"Doctor Livingstone, I presume?"
David Livingstone arrived in Africa in 1840 with two goals: to explore the continent and to end the slave trade. In England, his writings and lectures ignited the public's imagination regarding the "Dark Continent" and elevated Livingstone to the status of a national hero.
In 1864 Doctor Livingstone mounted an expedition through the central portion of the African continent with the objective of discovering the source of the Nile River. As months stretched into years, little was heard from the explorer. Rumors spread that Livingstone was being held captive or was lost or dead. Newspapers headlined the question "Where is Livingstone?" while the public clamored for information on the whereabouts of their national hero. By 1871, the ruckus had crossed to the shores of America and inspired George Bennett, publisher of the New York Herald, to commission newspaper reporter Henry Stanley to find Livingstone.

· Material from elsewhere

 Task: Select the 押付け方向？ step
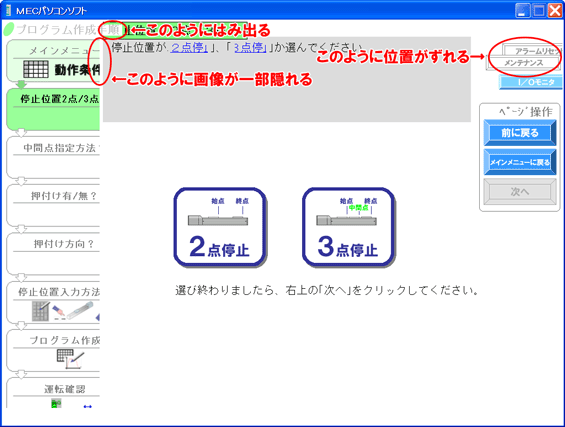pos(53,254)
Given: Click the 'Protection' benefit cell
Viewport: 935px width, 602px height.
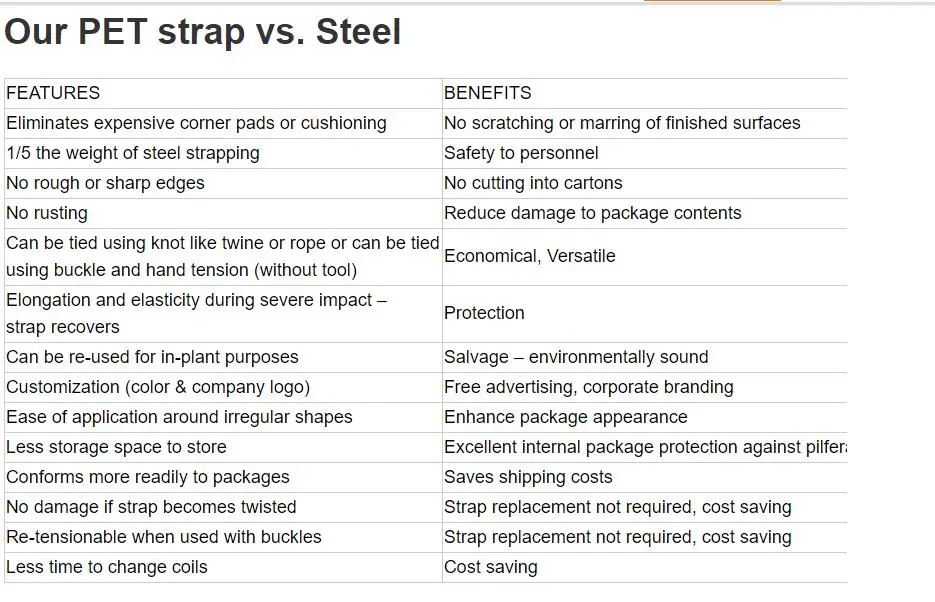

Henry Stanley was a remarkable man. Orphaned at an early age he spent his formative years in a workhouse in Wales, crossed the Atlantic at age 15 as a crewman of a merchant ship and jumped ship in New Orleans. Befriended by a local merchant, he took the man's name - Henry Stanley - as his own and went on to fight in the Civil War before working his way into a career in journalism.
Leading an expedition of approximately 200 men, Stanley headed into the interior from the eastern shore of Africa on March 21, 1871. After nearly eight months he found Livingstone in Ujiji, a small village on the shore of Lake Tanganyika on November 10, 1871.
Stanley is often remembered for the words uttered to Livingstone upon finding him: "Dr. Livingstone, I presume?", although there is some question as to authenticity of this now famous greeting.